De confession catholique, Joseph Kony est issu d’une famille d’hommes possédés par les esprits, « ce qui est perçu comme une chose effrayante », a rapporté lundi Tim Allen, professeur d’anthropologie du développement à la London School of Economics.
Ce prophète mystique a lancé une rébellion contre Kampala voici trente ans, cherchant à imposer sa propre version des Dix commandements dans le nord de l’Ouganda.
Celui qui était un guérisseur réputé avant de diriger sa milice terrifie de nombreux jeunes Ougandais, « enlevés brutalement et forcés à voir ou faire des choses terribles ». Même une fois libres, certains craignent toujours qu’il ne sache « ce qu’ils pensent ou où ils sont ».
Mais « la plupart étaient effrayés par Kony lui-même, par son espèce d’imprévisibilité.

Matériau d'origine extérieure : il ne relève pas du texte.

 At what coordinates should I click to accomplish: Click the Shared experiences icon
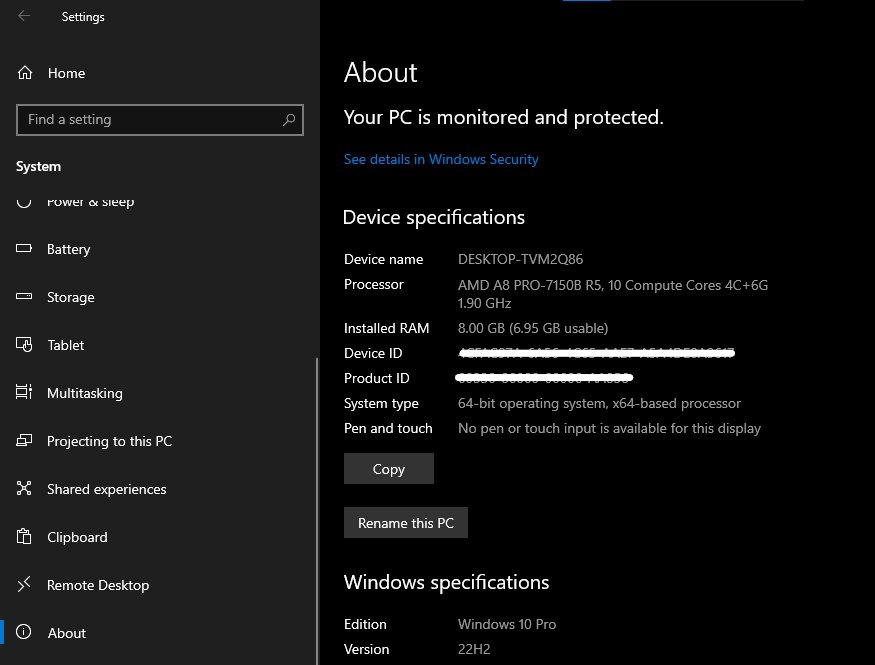pyautogui.click(x=25, y=489)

Parfois, il était gentil et raisonnable, parfois, il parlait d’une voix étrange et agissait de manière violente », a expliqué M. Allen. « Il pouvait prédire des choses avant qu’elles ne se produisent. »
D’après le spécialiste, ceux qui ne marchaient pas assez vite ou refusaient d’obéir aux ordres étaient battus, ou tués dans de nombreux cas.
Toutefois, pour beaucoup de jeunes, certaines expériences au sein de la LRA étaient « excitantes », « comme un rêve, où ils pouvaient faire des choses qu’ils ne pouvaient pas faire quand ils étaient à la maison ».
« Comme les vétérans du Vietnam, les personnes parlaient du frisson de tuer, de l’excitation de la violence », a ajouté le témoin.
Alors que Joseph Kony continue d’être insaisissable, Dominic Ongwen s’est rendu aux forces spéciales américaines en janvier 2015 en Centrafrique.
D’après la défense, il était sous la menace d’une mort imminente par Joseph Kony et il souffre d’un syndrome de stress post-traumatique lié à son passé.
Autrefois près de 4.000, les rebelles de la LRA ne sont aujourd’hui plus que quelques centaines, dispersés en République démocratique du Congo, Centrafrique, Soudan du Sud et Soudan.